新型肺炎の感染拡大とそれに伴う対応の影響は、我が国の経済にさらなる深刻な打撃をもたらすことは確実なようです。ジャーナリストの内田誠さんは今回、自身のメルマガ『uttiiの電子版ウォッチ DELUXE』で、新聞各紙の経済記事に注目し現在の日本経済の状況を把握するとともに、今後の展望を占っています。

新型肺炎の拡大とその対策が経済に及ぼす影響を、新聞各紙はどう伝えたか

ラインナップ

◆1面トップの見出しから……。

《朝日》…保護者休業 最大8,330円助成
《読売》…若い世代 拡散リスク
《毎日》…軽症者から感染拡大
《東京》…外務省「原爆展 変更を」

◆解説面の見出しから……。

《朝日》…「若者、気づかず感染拡大」
《読売》…株安連鎖 焦る日銀
《毎日》…肺炎検査 答弁ズレ
《東京》…コロナ不況 突入の恐れ

プロフィール

新型コロナウィルスの感染拡大とスポーツやコンサートなどの大規模イベントの中止、さらに小中高校などの一斉休校が、経済にどのような影響を及ぼすかについて、各紙の取り上げ方を見て見たいと思います。

■時差出勤やテレワークは非現実的■《朝日》
■小売業界への影響■《読売》
■減・減・減■《毎日》
■近づくコロナ不況■《東京》

時差出勤やテレワークは非現実的

【朝日】は9面に、休校などに伴う対応についての大きな記事。その最後段に、中小企業への深刻な影響に関する記述。見出しから。

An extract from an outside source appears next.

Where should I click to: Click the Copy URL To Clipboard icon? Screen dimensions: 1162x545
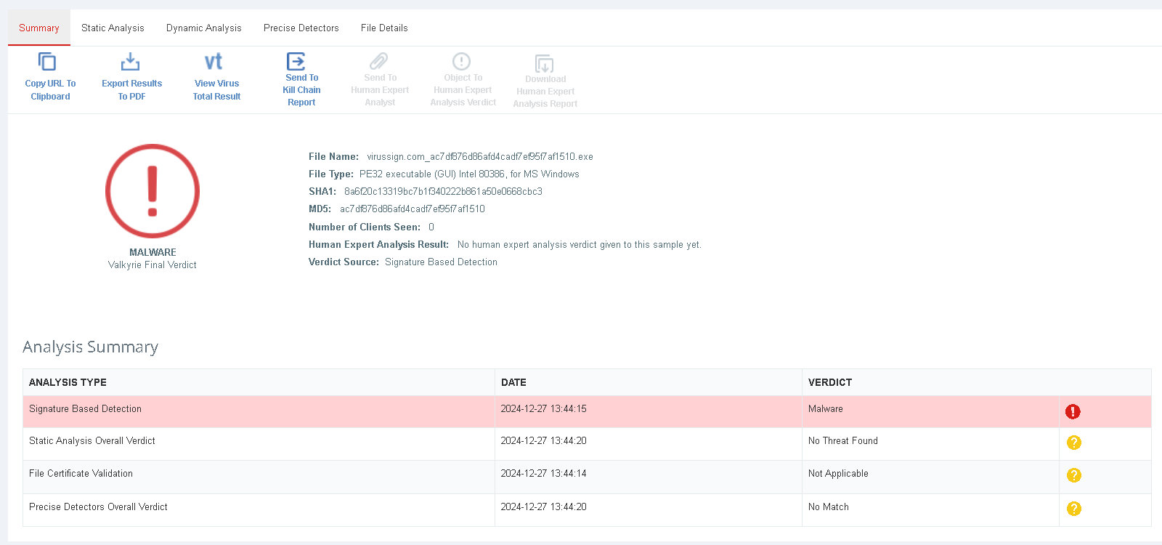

感染の拡大と共に中小企業の景況感が急速に悪化し、なかには経営破綻する事業者も出始めているという。これまでにクルーズ船運航会社ルミナスクルーズ、学習塾の志学アカデミーの破綻が明らかになっている。日本商工会議所は「多くの業種で悲鳴に近い声が出ている」と。2月の早期景気観測調査での業況DI(前年同月比で「好転」と答えた企業数から「悪化」と答えた企業数を引いたもの)は全産業でマイナス32.6。1月に比べて5.8ポイントの落ち込みだったという。「非常に大きな落ち込み」(三村日商会頭)だと。

uttiiの眼

中小企業への影響と対応については、大企業とは同列に論じられないということが重要なのだと思う。記事中、中小メーカーなどの労組で作る産別組織JAMの会長が「時差出勤やテレワークは中小の製造業では現実的ではない。4月に入ると在庫もなくなり、より厳しい状況になるのでは」と指摘しているのが紹介されている。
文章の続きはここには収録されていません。